# Written instruction:
Copy the data below with "Task" substituted for each occurrence of "Given", keeping everything else unchanged. Leave the pictures out of your answer.
────────────────
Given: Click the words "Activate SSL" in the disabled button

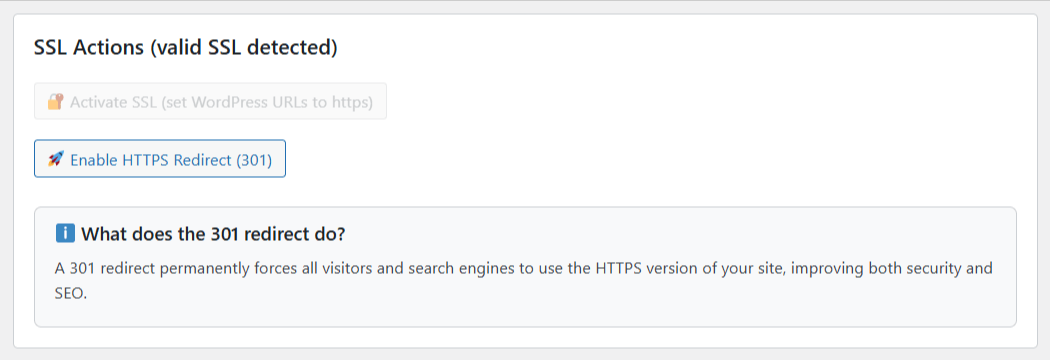Looking at the screenshot, I should 112,103.
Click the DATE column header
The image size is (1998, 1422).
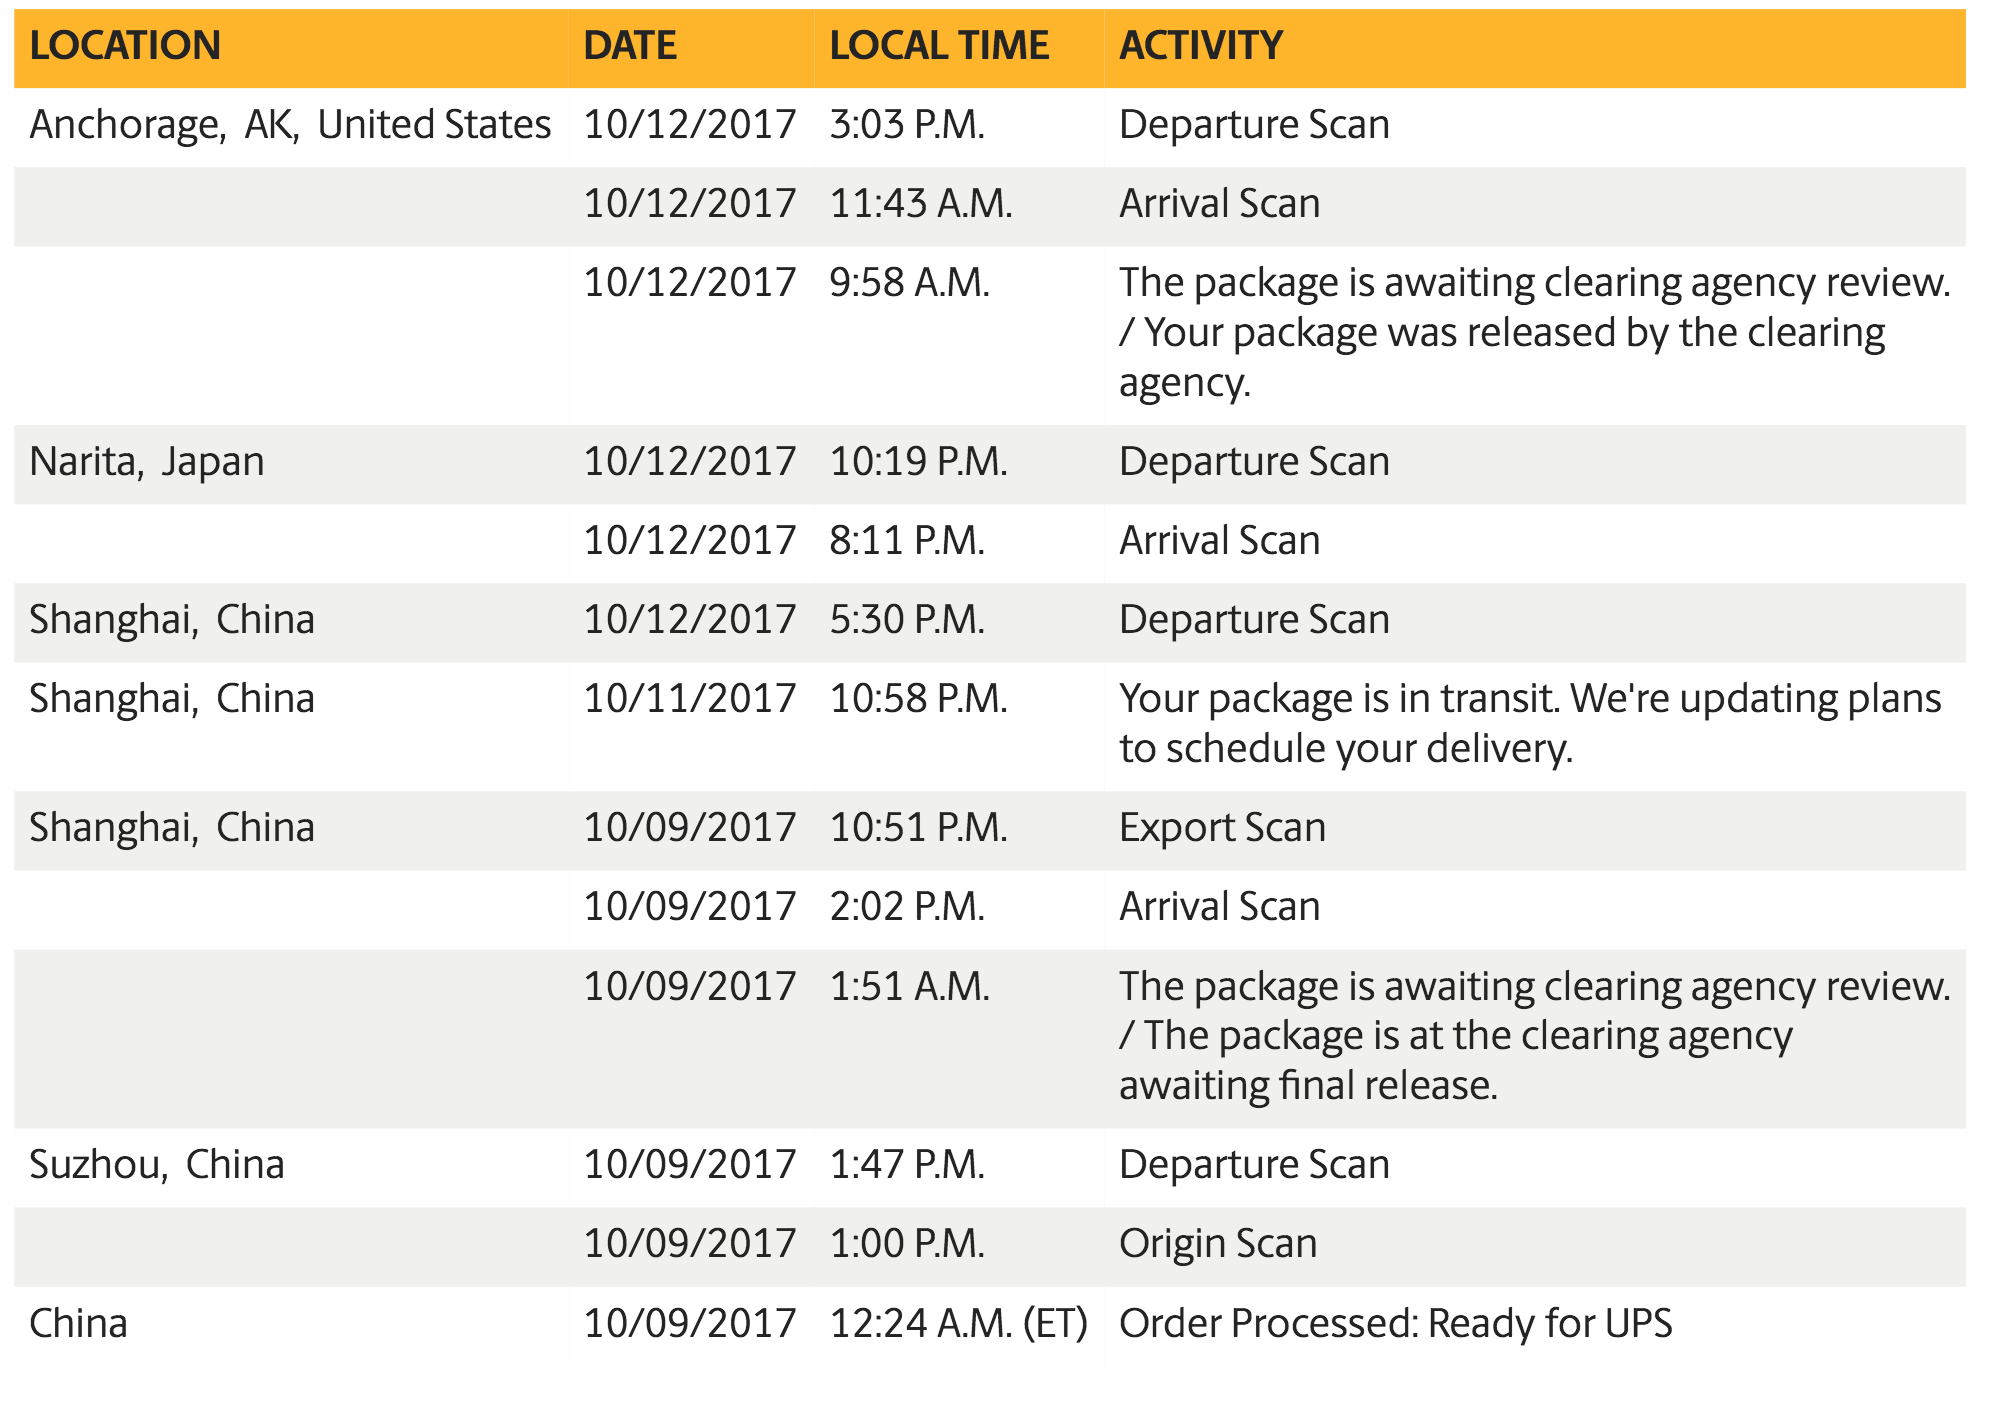click(630, 46)
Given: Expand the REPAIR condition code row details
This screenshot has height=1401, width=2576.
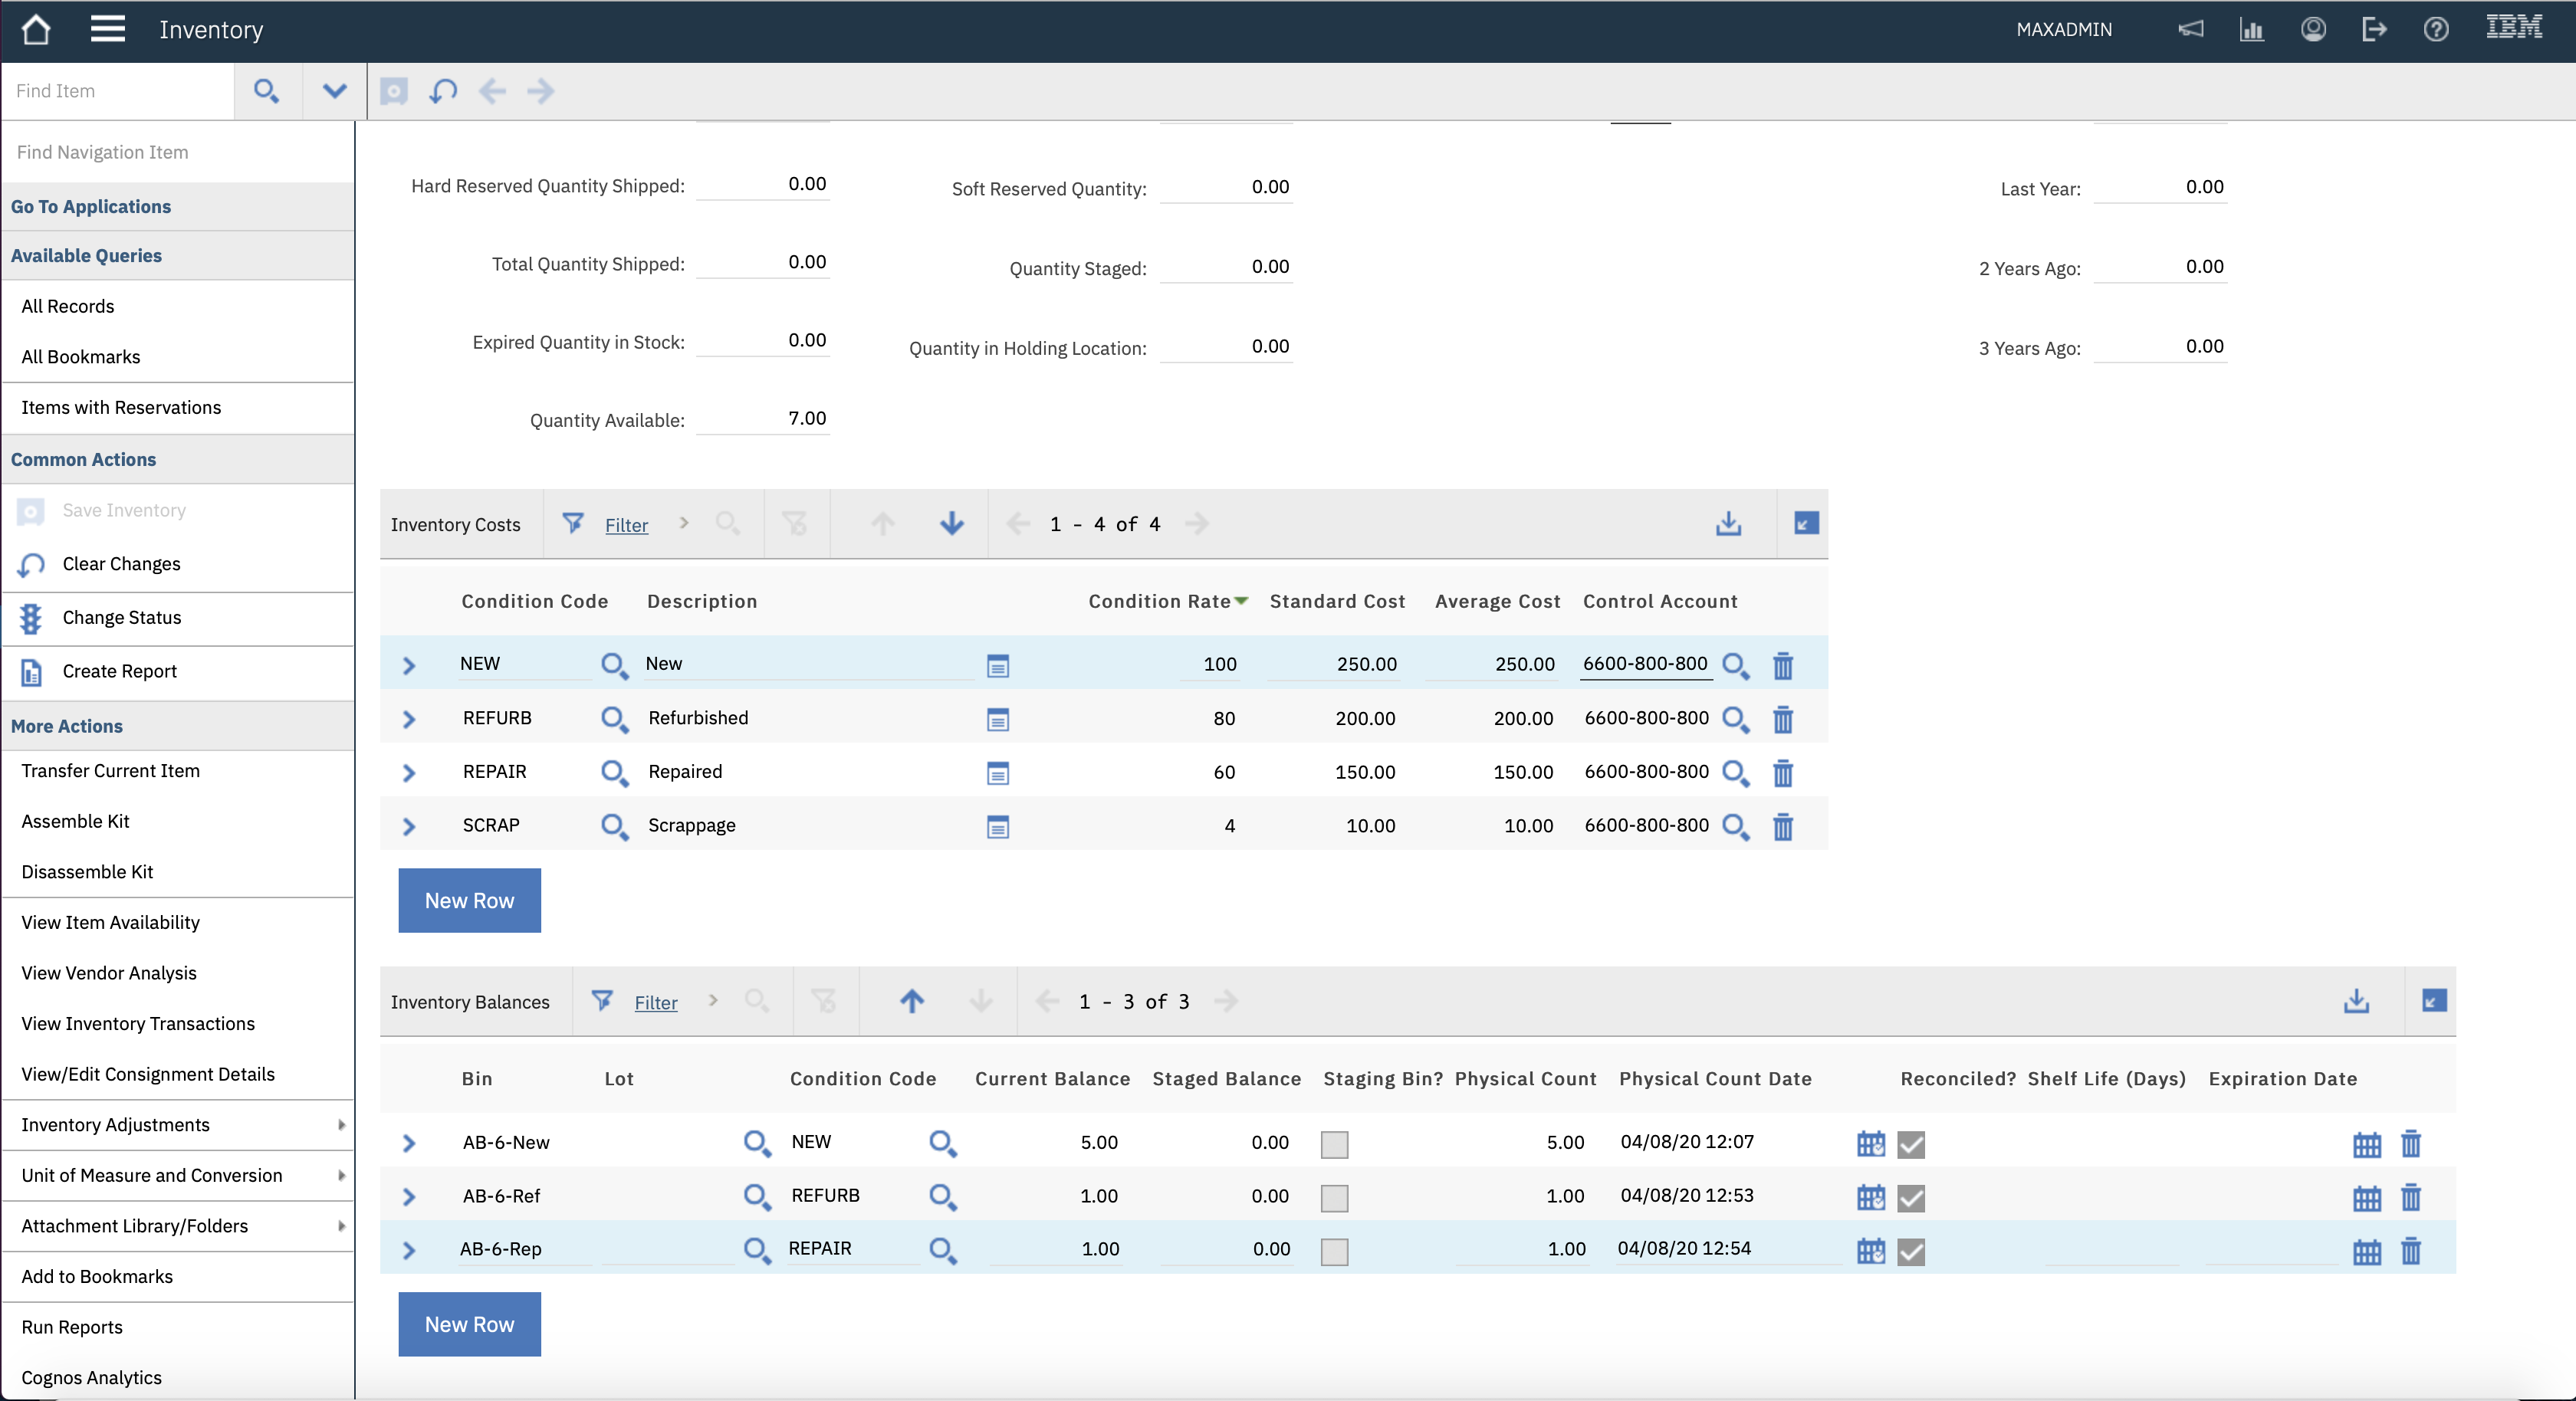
────────────────
# Solution below:
Task: Click the words "Activate SSL" in the disabled button

Looking at the screenshot, I should 112,103.
Click the DATE column header
The image size is (1998, 1422).
click(630, 46)
Task: Expand the REPAIR condition code row details
This screenshot has height=1401, width=2576.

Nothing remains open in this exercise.